(Stored data)
----------------------------------------

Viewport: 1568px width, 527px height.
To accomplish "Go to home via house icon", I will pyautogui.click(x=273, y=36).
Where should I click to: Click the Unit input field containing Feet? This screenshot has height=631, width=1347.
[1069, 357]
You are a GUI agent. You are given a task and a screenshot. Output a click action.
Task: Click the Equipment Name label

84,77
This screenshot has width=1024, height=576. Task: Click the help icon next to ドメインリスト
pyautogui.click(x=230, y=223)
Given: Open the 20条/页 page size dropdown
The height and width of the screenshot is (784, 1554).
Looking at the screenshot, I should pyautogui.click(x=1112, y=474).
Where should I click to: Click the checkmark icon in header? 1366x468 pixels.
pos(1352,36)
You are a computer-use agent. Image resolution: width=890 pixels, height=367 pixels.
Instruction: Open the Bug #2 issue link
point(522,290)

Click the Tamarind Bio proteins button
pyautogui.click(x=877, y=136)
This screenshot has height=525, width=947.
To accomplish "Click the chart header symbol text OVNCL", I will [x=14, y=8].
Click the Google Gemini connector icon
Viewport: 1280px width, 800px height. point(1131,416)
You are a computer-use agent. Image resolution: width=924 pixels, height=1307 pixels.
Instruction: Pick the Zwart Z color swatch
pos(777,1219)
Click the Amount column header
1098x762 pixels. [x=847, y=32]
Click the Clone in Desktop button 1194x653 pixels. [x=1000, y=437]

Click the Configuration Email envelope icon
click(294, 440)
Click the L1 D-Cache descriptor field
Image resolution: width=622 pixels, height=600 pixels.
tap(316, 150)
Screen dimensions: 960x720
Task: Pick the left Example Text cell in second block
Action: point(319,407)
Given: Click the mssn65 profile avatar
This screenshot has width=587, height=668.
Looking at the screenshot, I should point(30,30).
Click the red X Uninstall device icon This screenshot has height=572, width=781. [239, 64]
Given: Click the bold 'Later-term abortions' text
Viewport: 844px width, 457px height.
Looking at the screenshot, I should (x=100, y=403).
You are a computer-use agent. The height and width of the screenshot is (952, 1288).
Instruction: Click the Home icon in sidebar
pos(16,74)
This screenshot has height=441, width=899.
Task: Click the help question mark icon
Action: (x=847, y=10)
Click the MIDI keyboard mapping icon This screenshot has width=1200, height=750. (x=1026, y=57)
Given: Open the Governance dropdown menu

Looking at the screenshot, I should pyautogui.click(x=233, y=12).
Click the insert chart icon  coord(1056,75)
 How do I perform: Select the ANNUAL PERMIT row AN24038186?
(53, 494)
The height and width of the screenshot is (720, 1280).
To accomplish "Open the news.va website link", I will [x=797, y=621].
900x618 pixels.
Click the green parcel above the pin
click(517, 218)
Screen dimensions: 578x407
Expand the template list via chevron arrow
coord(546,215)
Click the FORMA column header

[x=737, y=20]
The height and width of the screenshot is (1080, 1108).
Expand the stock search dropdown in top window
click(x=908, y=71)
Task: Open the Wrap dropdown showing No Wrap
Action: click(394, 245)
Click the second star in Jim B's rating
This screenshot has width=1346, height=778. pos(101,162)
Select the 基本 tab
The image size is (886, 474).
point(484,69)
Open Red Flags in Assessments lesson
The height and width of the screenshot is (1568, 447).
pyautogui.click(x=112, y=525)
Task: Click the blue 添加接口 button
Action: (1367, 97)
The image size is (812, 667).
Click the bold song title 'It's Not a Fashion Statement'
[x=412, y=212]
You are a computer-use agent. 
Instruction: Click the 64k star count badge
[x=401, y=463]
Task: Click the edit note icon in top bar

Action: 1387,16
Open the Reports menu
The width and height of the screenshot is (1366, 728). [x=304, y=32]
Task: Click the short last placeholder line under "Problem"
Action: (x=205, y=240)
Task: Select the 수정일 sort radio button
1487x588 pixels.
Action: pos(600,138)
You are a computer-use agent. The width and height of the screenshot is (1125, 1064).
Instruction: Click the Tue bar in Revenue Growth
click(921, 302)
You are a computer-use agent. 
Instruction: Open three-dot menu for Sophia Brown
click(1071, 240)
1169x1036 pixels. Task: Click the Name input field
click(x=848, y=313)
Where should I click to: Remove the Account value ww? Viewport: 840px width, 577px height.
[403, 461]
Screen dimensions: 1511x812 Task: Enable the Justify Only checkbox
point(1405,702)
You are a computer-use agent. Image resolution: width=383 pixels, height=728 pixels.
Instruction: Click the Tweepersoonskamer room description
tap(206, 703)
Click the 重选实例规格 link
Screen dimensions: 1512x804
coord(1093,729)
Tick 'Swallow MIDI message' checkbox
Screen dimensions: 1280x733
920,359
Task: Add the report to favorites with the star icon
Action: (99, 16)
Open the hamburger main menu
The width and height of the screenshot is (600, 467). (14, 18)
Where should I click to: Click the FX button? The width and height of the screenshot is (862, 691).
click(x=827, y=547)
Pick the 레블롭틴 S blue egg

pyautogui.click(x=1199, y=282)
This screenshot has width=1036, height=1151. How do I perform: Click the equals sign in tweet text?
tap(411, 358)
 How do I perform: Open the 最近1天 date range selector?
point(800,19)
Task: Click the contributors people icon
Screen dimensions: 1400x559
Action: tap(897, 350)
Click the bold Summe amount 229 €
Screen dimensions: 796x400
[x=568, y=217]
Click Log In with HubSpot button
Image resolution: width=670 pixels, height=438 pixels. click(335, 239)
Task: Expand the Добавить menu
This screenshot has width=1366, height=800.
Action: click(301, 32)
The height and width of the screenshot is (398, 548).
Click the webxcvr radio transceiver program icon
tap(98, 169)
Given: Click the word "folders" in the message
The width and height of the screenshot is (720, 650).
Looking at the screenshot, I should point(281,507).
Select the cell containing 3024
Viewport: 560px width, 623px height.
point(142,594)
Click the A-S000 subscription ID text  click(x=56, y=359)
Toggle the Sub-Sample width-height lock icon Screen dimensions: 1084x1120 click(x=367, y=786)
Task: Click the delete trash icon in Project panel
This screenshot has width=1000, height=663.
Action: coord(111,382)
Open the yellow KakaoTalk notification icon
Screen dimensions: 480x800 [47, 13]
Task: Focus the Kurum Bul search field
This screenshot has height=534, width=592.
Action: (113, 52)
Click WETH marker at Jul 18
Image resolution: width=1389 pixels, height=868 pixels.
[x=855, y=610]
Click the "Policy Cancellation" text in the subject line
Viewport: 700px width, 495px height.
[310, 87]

----------------------------------------

§ WHAT YOU WILL DO
Could you reproduce every record exactly as written?

§ SOLUTION FOR THIS EXERCISE
Viewport: 1568px width, 527px height.
To accomplish "Go to home via house icon", I will pyautogui.click(x=273, y=36).
Where should I click to: Click the Unit input field containing Feet? This screenshot has height=631, width=1347.
[1069, 357]
You are a GUI agent. You are given a task and a screenshot. Output a click action.
Task: Click the Equipment Name label

84,77
This screenshot has width=1024, height=576. Task: Click the help icon next to ドメインリスト
pyautogui.click(x=230, y=223)
Given: Open the 20条/页 page size dropdown
The height and width of the screenshot is (784, 1554).
Looking at the screenshot, I should pyautogui.click(x=1112, y=474).
Where should I click to: Click the checkmark icon in header? 1366x468 pixels.
pos(1352,36)
You are a computer-use agent. Image resolution: width=890 pixels, height=367 pixels.
Instruction: Open the Bug #2 issue link
point(522,290)

Click the Tamarind Bio proteins button
pyautogui.click(x=877, y=136)
This screenshot has height=525, width=947.
To accomplish "Click the chart header symbol text OVNCL", I will [x=14, y=8].
Click the Google Gemini connector icon
Viewport: 1280px width, 800px height. point(1131,416)
You are a computer-use agent. Image resolution: width=924 pixels, height=1307 pixels.
Instruction: Pick the Zwart Z color swatch
pos(777,1219)
Click the Amount column header
1098x762 pixels. [x=847, y=32]
Click the Clone in Desktop button 1194x653 pixels. [x=1000, y=437]

Click the Configuration Email envelope icon
click(294, 440)
Click the L1 D-Cache descriptor field
Image resolution: width=622 pixels, height=600 pixels.
tap(316, 150)
Screen dimensions: 960x720
Task: Pick the left Example Text cell in second block
Action: point(319,407)
Given: Click the mssn65 profile avatar
This screenshot has width=587, height=668.
Looking at the screenshot, I should point(30,30).
Click the red X Uninstall device icon This screenshot has height=572, width=781. [239, 64]
Given: Click the bold 'Later-term abortions' text
Viewport: 844px width, 457px height.
Looking at the screenshot, I should (x=100, y=403).
You are a computer-use agent. The height and width of the screenshot is (952, 1288).
Instruction: Click the Home icon in sidebar
pos(16,74)
This screenshot has height=441, width=899.
Task: Click the help question mark icon
Action: (x=847, y=10)
Click the MIDI keyboard mapping icon This screenshot has width=1200, height=750. (x=1026, y=57)
Given: Open the Governance dropdown menu

Looking at the screenshot, I should pyautogui.click(x=233, y=12).
Click the insert chart icon  coord(1056,75)
 How do I perform: Select the ANNUAL PERMIT row AN24038186?
(53, 494)
The height and width of the screenshot is (720, 1280).
To accomplish "Open the news.va website link", I will [x=797, y=621].
900x618 pixels.
Click the green parcel above the pin
click(517, 218)
Screen dimensions: 578x407
Expand the template list via chevron arrow
coord(546,215)
Click the FORMA column header

[x=737, y=20]
The height and width of the screenshot is (1080, 1108).
Expand the stock search dropdown in top window
click(x=908, y=71)
Task: Open the Wrap dropdown showing No Wrap
Action: click(394, 245)
Click the second star in Jim B's rating
This screenshot has width=1346, height=778. pos(101,162)
Select the 基本 tab
The image size is (886, 474).
point(484,69)
Open Red Flags in Assessments lesson
The height and width of the screenshot is (1568, 447).
pyautogui.click(x=112, y=525)
Task: Click the blue 添加接口 button
Action: (1367, 97)
The image size is (812, 667).
Click the bold song title 'It's Not a Fashion Statement'
[x=412, y=212]
You are a computer-use agent. 
Instruction: Click the 64k star count badge
[x=401, y=463]
Task: Click the edit note icon in top bar

Action: 1387,16
Open the Reports menu
The width and height of the screenshot is (1366, 728). [x=304, y=32]
Task: Click the short last placeholder line under "Problem"
Action: (x=205, y=240)
Task: Select the 수정일 sort radio button
1487x588 pixels.
Action: pos(600,138)
You are a computer-use agent. The width and height of the screenshot is (1125, 1064).
Instruction: Click the Tue bar in Revenue Growth
click(921, 302)
You are a computer-use agent. 
Instruction: Open three-dot menu for Sophia Brown
click(1071, 240)
1169x1036 pixels. Task: Click the Name input field
click(x=848, y=313)
Where should I click to: Remove the Account value ww? Viewport: 840px width, 577px height.
[403, 461]
Screen dimensions: 1511x812 Task: Enable the Justify Only checkbox
point(1405,702)
You are a computer-use agent. Image resolution: width=383 pixels, height=728 pixels.
Instruction: Click the Tweepersoonskamer room description
tap(206, 703)
Click the 重选实例规格 link
Screen dimensions: 1512x804
coord(1093,729)
Tick 'Swallow MIDI message' checkbox
Screen dimensions: 1280x733
920,359
Task: Add the report to favorites with the star icon
Action: (99, 16)
Open the hamburger main menu
The width and height of the screenshot is (600, 467). (14, 18)
Where should I click to: Click the FX button? The width and height of the screenshot is (862, 691).
click(x=827, y=547)
Pick the 레블롭틴 S blue egg

pyautogui.click(x=1199, y=282)
This screenshot has width=1036, height=1151. How do I perform: Click the equals sign in tweet text?
tap(411, 358)
 How do I perform: Open the 最近1天 date range selector?
point(800,19)
Task: Click the contributors people icon
Screen dimensions: 1400x559
Action: tap(897, 350)
Click the bold Summe amount 229 €
Screen dimensions: 796x400
[x=568, y=217]
Click Log In with HubSpot button
Image resolution: width=670 pixels, height=438 pixels. click(335, 239)
Task: Expand the Добавить menu
This screenshot has width=1366, height=800.
Action: click(301, 32)
The height and width of the screenshot is (398, 548).
Click the webxcvr radio transceiver program icon
tap(98, 169)
Given: Click the word "folders" in the message
The width and height of the screenshot is (720, 650).
Looking at the screenshot, I should point(281,507).
Select the cell containing 3024
Viewport: 560px width, 623px height.
point(142,594)
Click the A-S000 subscription ID text  click(x=56, y=359)
Toggle the Sub-Sample width-height lock icon Screen dimensions: 1084x1120 click(x=367, y=786)
Task: Click the delete trash icon in Project panel
This screenshot has width=1000, height=663.
Action: coord(111,382)
Open the yellow KakaoTalk notification icon
Screen dimensions: 480x800 [47, 13]
Task: Focus the Kurum Bul search field
This screenshot has height=534, width=592.
Action: (113, 52)
Click WETH marker at Jul 18
Image resolution: width=1389 pixels, height=868 pixels.
[x=855, y=610]
Click the "Policy Cancellation" text in the subject line
Viewport: 700px width, 495px height.
[310, 87]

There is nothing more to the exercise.